Maison de la Francité, cité de la Francophonie

À l’époque, les confrontations communautaires inquiètent les Bruxellois francophones qui entendent préserver la vivacité de leur langue, non seulement face aux velléités politiques de certains, mais également face à une omnipotence croissante de l’anglais suite au développement des institutions internationales. La langue française constituera l’ADN de la Maison de la Francité, avec une volonté d’ouverture sur le monde dont ses multiples activités sont le reflet. Pas moins de 300 pour ses 40 ans, quasi une par jour. On trouve au programme de l’événementiel : débats littéraires, conférences, ateliers interactifs, par exemple sur la littérature maghrébine de langue française, expositions, projections audiovisuelles, causeries et vadrouilles culturelles… L’association organise aussi des actions d’apprentissage et de maîtrise du français (ateliers, permanence d’un écrivain public le jeudi après-midi, tables de conversation, stages de prise de parole…). Différents services sont également proposés comme le prêt de 250 jeux de langage ou une assistance à la bonne utilisation de la langue française… Ajoutons à ce panel déjà impressionnant un concours de textes qui fête cette année sa vingtième édition, ouvert aux adultes mais également aux 12-18 ans, qui peuvent suivre un atelier d’écriture au préalable (thème de cette année: Moi, Président(e))…

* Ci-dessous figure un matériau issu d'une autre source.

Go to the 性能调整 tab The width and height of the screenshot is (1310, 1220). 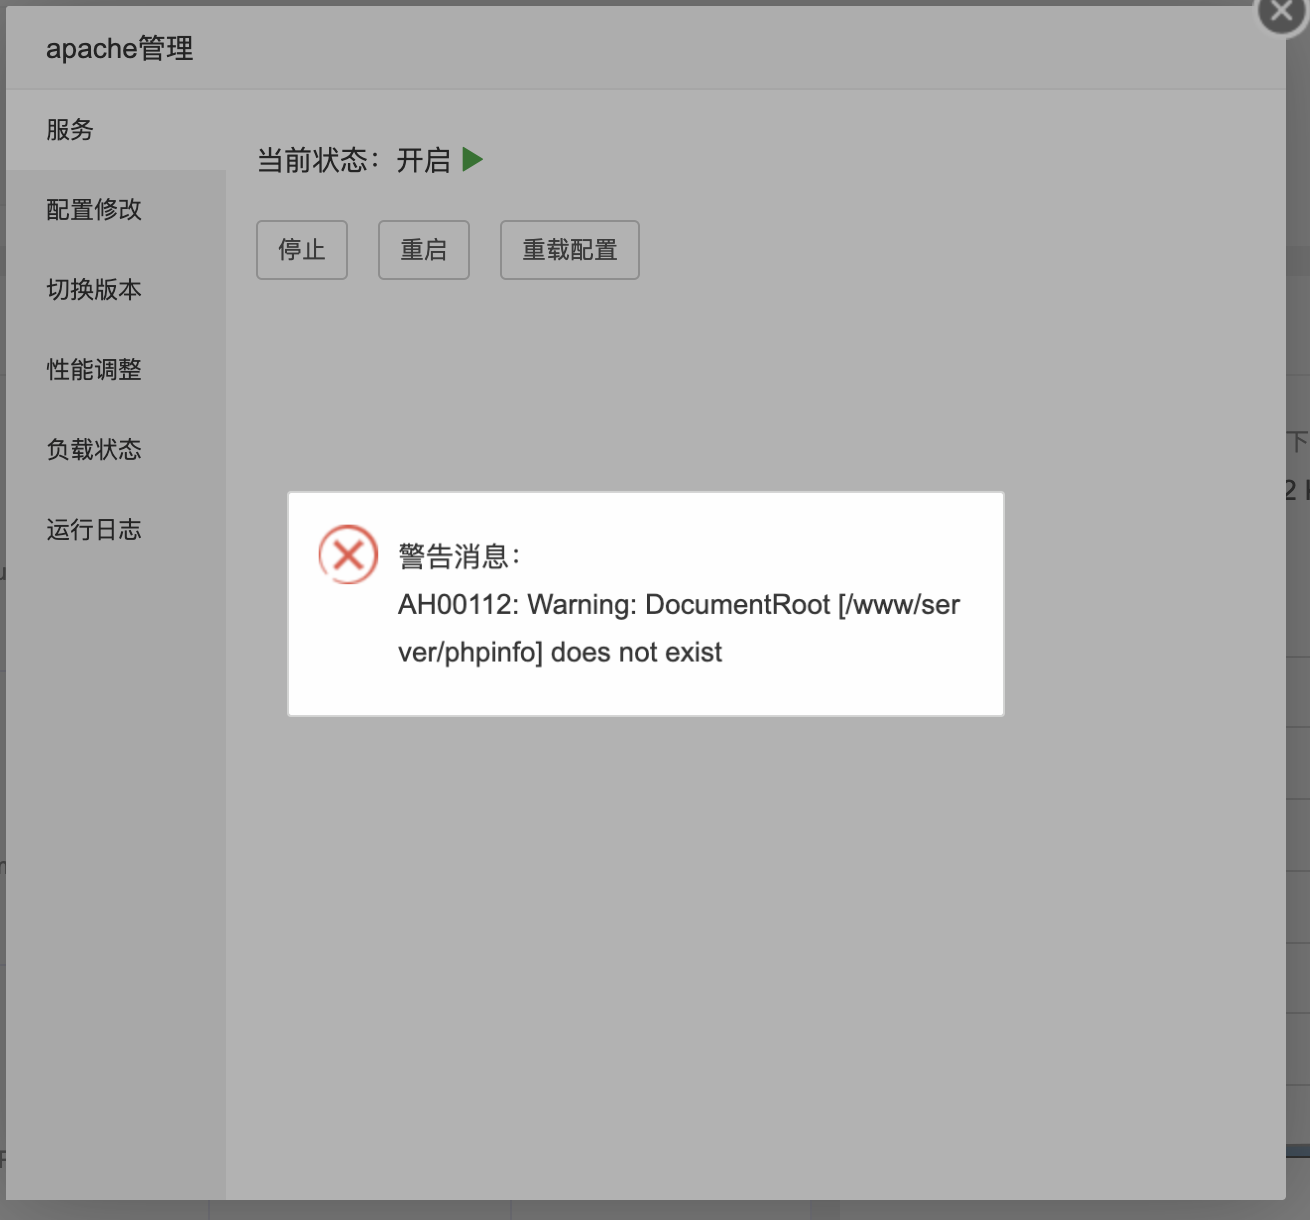[94, 370]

En 1976, les statuts de la Maison de la Francité mettaient en avant une mission de défense de la langue française et de la francophonie internationale. Aujourd’hui, Bruxelles compte 180 nationalités et 104 langues parlées, ce qui en fait une des villes les plus cosmopolites. Dans ce contexte, la Maison de la Francité a plus que jamais la volonté de promouvoir la langue française dans un esprit d’ouverture et de modernité, dans le respect de toutes les cultures et en étant à l’écoute de chacune. Cela se traduit notamment par la présence en ses murs d’une douzaine d’associations culturelles comme l’ONG Coopération Éducation Culture (CEC), avec laquelle elle a ouvert l’Espace Césaire, une bibliothèque de prêt de près de 10.000 livres de littératures africaines, caribéennes et des diasporas ainsi que des ouvrages consacrés à la langue française et son aura (www.espace-cesaire.org/biblio).

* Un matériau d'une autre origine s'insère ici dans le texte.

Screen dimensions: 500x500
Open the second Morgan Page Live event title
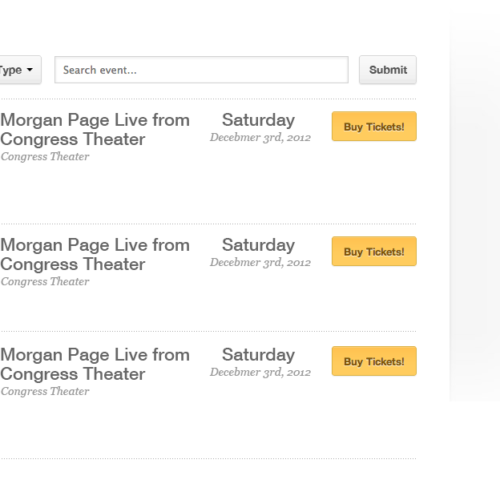(x=95, y=255)
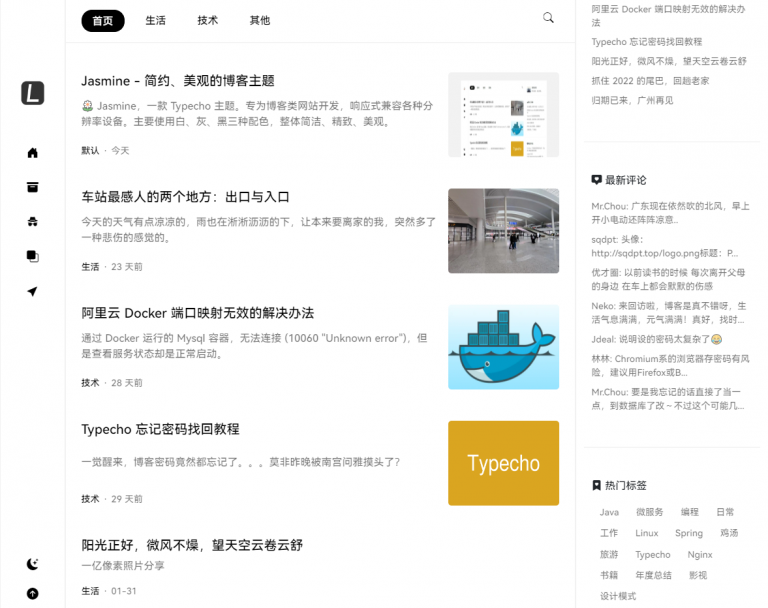Click the incognito figure icon in sidebar

[32, 221]
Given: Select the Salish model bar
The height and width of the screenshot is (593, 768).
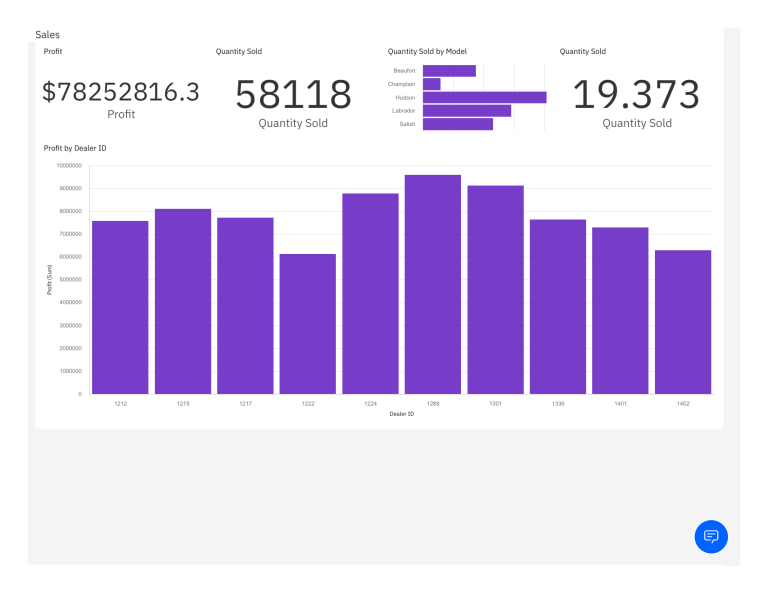Looking at the screenshot, I should (x=457, y=124).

Un animateur au long cours

Parmi les nombreuses activités qui se tiennent à la Maison de la Francité, les dîners littéraires bruxellois sont devenus un rendez-vous qui a su conquérir un public fidèle. Il s’agit d’un concept culturel nouveau, amusant et convivial, une conférence de 45 minutes suivie d’un débat se déroulant autour d’un petit repas concocté par un restaurateur bruxellois. Rony Demaeseneer, l’animateur de ces rencontres, a déjà une belle expérience dans le domaine. Bibliothécaire-documentaliste à Saint-Josse, chargé de cours en histoire et techniques du livre, il est également auteur (Livret muet, MaelstrÖm, 2012) et publie régulièrement dans diverses revues (Le Carnet et les Instants, La Revue Nouvelle, Phoenix, etc.). En 2014, il a collaboré au Dictionnaire Rimbaud publié chez Laffont dans la collection Bouquins.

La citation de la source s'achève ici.